Essentials in anesthesia by the esteemed Dr Gravenstein was a good book I read as an MS3.
Hello, I have a similar question here: anesthesia is my #1 choice, but only since recently (i.e., i haven't had all year to go through Miller.) I'm in 3rd year with a 2-week elective coming up in 2.5 weeks, and I'd like to know a good resource. While I'd love to go through all 800 pages of baby miller (and I just might), I'm really going for bang-for-buck here, I'd like to impress them with what I really should know, rather than knowing everything about the first 10 chapters and nothing about the rest. I'll be reading it alongside ortho which occupies the 2 weeks prior to anesthesia.
For a quick-hit rotation like that, Anesthesia Secrets would be great. Really, though, you could probably just do it cold since nobody will expect much of you over such a short period of time. Most of the things they'll want you to do will be skill-based (as opposed to knowledge-based), anyway. You can't really read about intubating or placing an IV. It's all about experience.
As a student, it's the cookbook kind of stuff that you're supposed to be learning, right?
I didn't really see where you disagreed, actually. I never mentioned anything about what one should take away from a rotation, just what would likely be expected of you/us during one, based on my experience during 4 rotations through the field as a student.I completely disagree.
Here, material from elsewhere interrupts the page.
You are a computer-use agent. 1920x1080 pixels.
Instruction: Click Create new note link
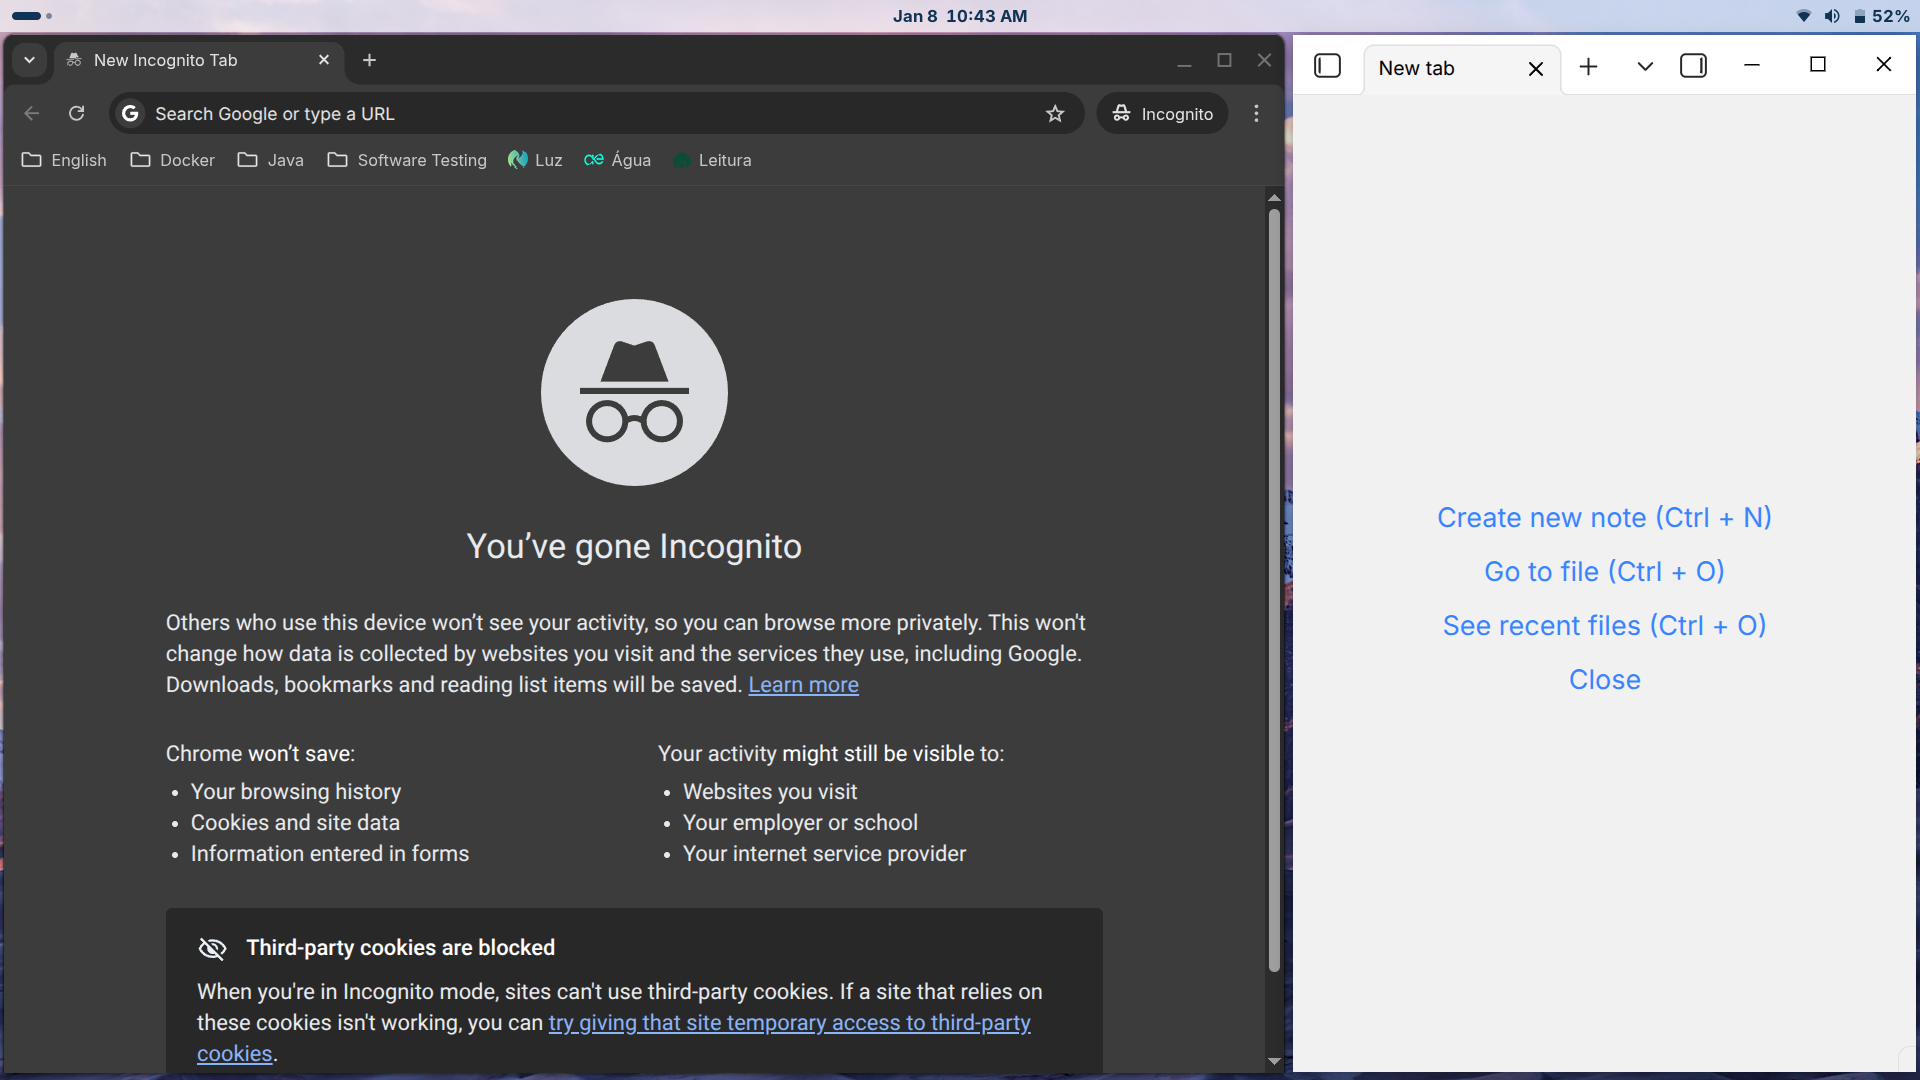[x=1604, y=518]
However, most docs will benefit greatly from learning about acidosis and how it affects the vascular tree, or how opioids effect the respiratory system, or how heparin works, or about the oxygen dissassociation curve, how does a blood pressure cuff work, etc. These things happen subtley every day in anesthesia - and you won't see it unless you read about it and then you will expereince anesthesia in a different way.
Yeah, this. Your mileage may vary depending on where you rotate, but I'm currently finishing out the year with a cardiac group and one of the docs could really care less if I can intubate or start a-lines even though he knows I matched. He's too busy torturing my brain with endless q's about swan interpretation, trauma resuscitation, OLV respiratory phys, clotting cascade and on and on. I agree with epidural man, but unfortunately most attendings I've seen will focus on procedures if the student isn't doing anesthesiology although these folks are the ones who would benefit most from getting back to phys and pharm basics.